Dans les ruelles de la vieille ville d’Alep, au milieu des destructions (JACK HILL/THE TIMES/SIPA)

Chers riverains, je rentre d’un séjour de « terrain » dans les zones « libérées » d’Alep, soit les secteurs tenus par la révolution depuis près d’un an, dans la métropole du nord de la Syrie.

L’enlèvement, le 6 juin 2013, de deux journalistes d’Europe 1, mon ami Didier François et le photographe Edouard Elias, a rendu ce type d’enquête encore plus périlleux. J’ai pour ma part choisi l’immersion dans la résistance civile, plutôt que la « protection » par tel ou tel groupe armé.

J’ai pu constater sur place les multiples stigmates des bombardements gouvernementaux, menés par hélicoptères, par avions, par artillerie et par blindés. J’ai entendu une fois un bombardement aérien, dont je n’ai pas vu l’impact. J’ai aperçu de loin les volutes de fumée provoquées par un tir d’artillerie.

J’ai vu, devant chacun des hôpitaux de campagne, les tentes d’urgence installées en cas d’attaque chimique. Pour mémoire, les services de santé d’Alep, gérés pour la première fois de leur histoire par une municipalité démocratiquement élue, disposent de 10 000 doses d’atropine (à injecter en cas d’exposition au gaz sarin) et de… seize masques à gaz.

Je me suis surtout plongé dans cette population de deux millions de femmes et d’hommes pour qui le retour de la dictature est tout simplement inconcevable. Les pilonnages récurrents ne font qu’intensifier la haine contre « l’âne », « le chien » ou « le canard », ainsi qu’est indifféremment désigné Bachar al-Assad par ses anciens sujets.

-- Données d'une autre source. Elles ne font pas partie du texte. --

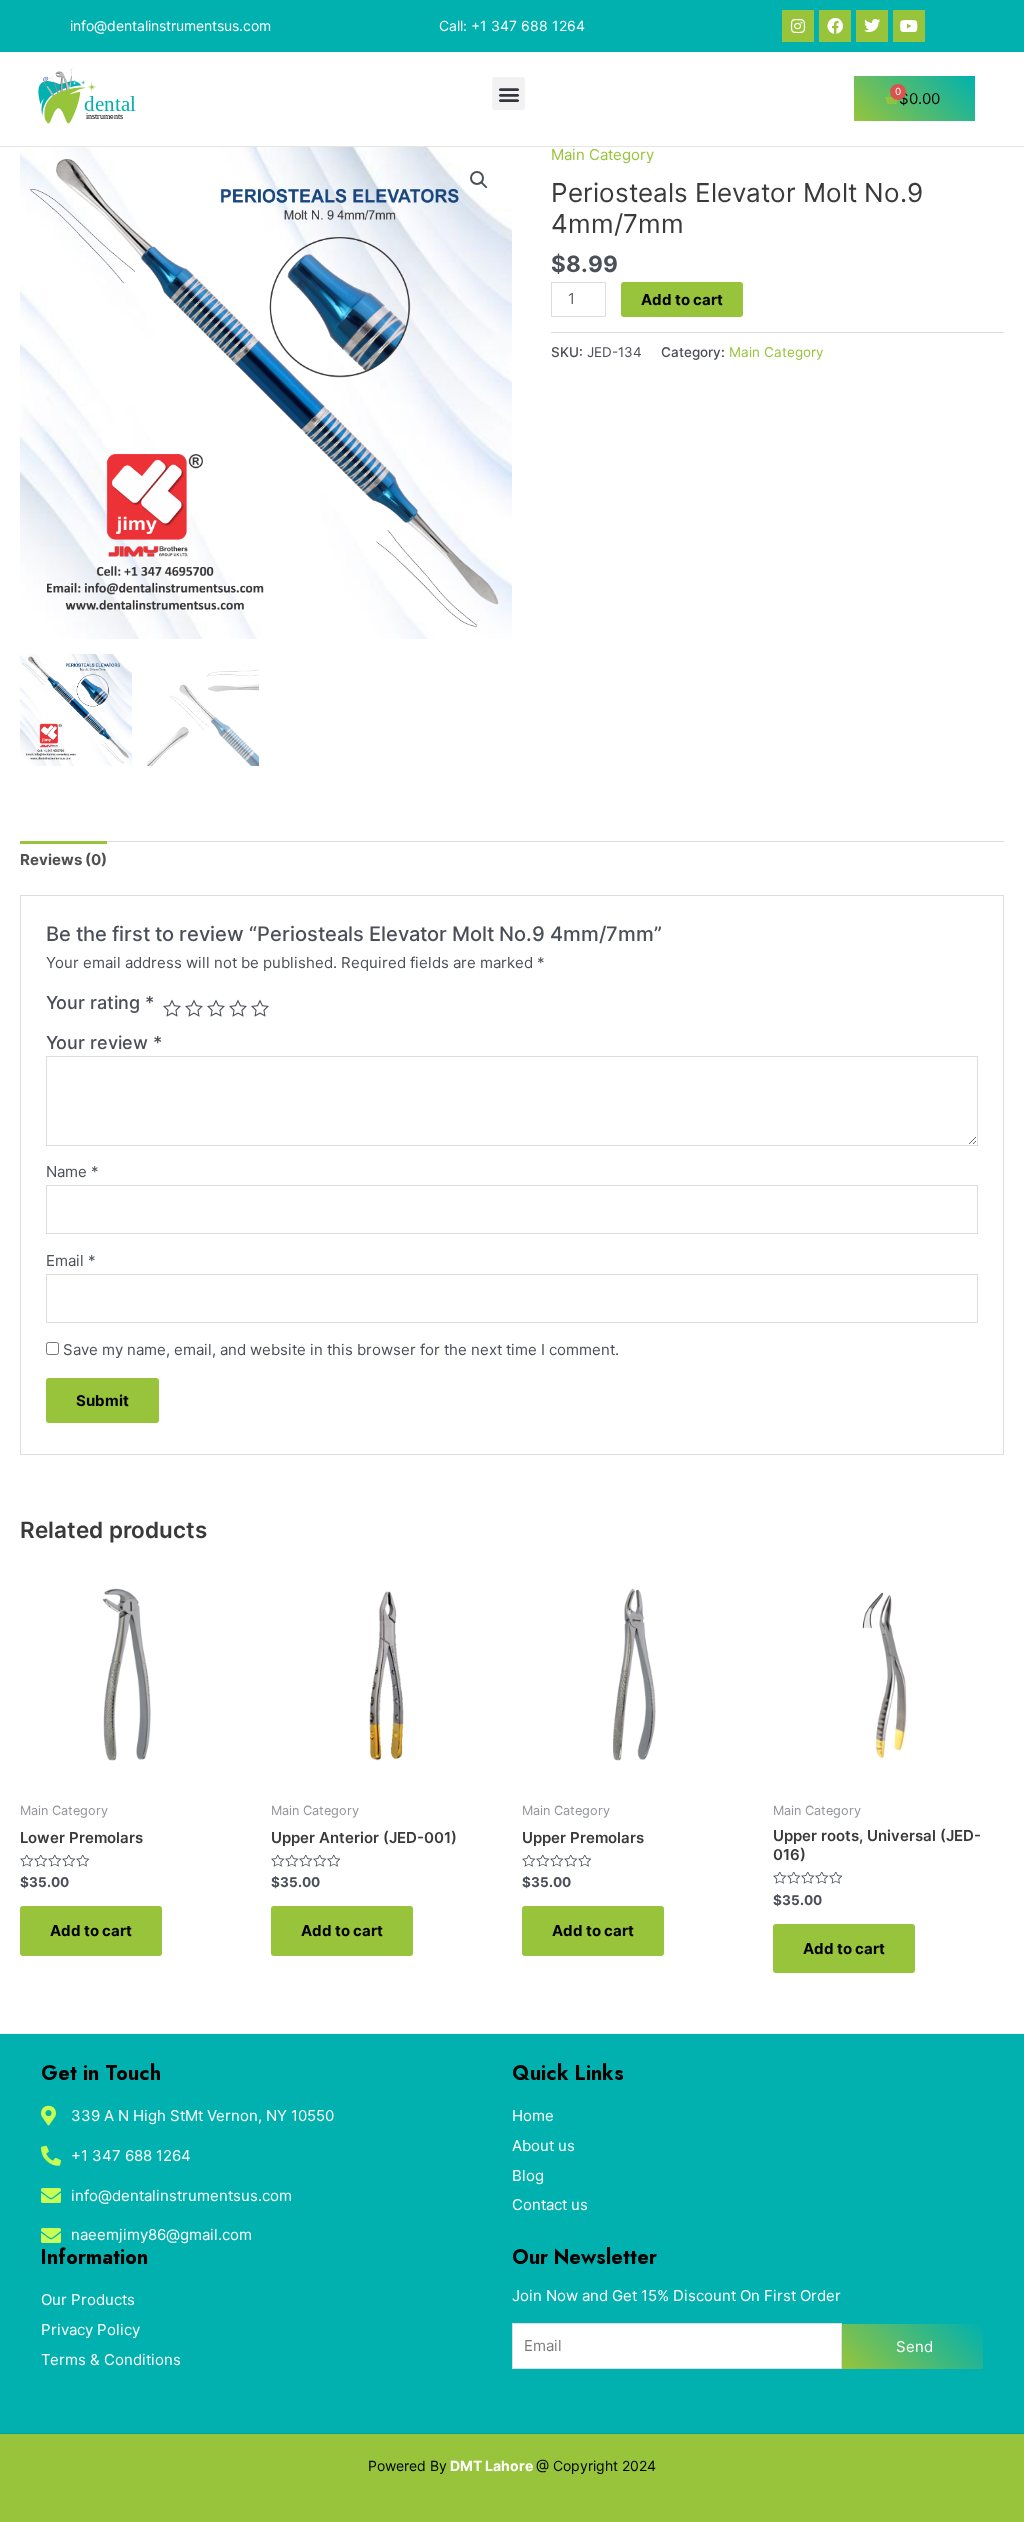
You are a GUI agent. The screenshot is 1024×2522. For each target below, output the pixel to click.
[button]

L’effroi des missiles Scud

Mais de toutes les armes dont le despote frappe les civils insoumis, ce sont les missiles Scud qui suscitent l’effroi le plus intense. Ces missiles balistiques sont en effet tirés depuis la banlieue nord de Damas, à 300 kilomètres de là, pour s’abattre sur des zones résidentielles de manière aveugle. Il n’y a pas de précédent à la perpétration d’un tel crime de guerre à l’encontre d’une population désarmée.

Ce soir du 26 juillet, dans le quartier de Bab Nayrab, les familles s’étaient réunies, comme dans les autres foyers musulmans d’Alep, pour partager le repas de rupture du jeûne du Ramadan.

Un missile sol-sol s’est abattu sur l’immeuble. 35 cadavres auraient été extirpés des décombres, dont ceux de 19 enfants.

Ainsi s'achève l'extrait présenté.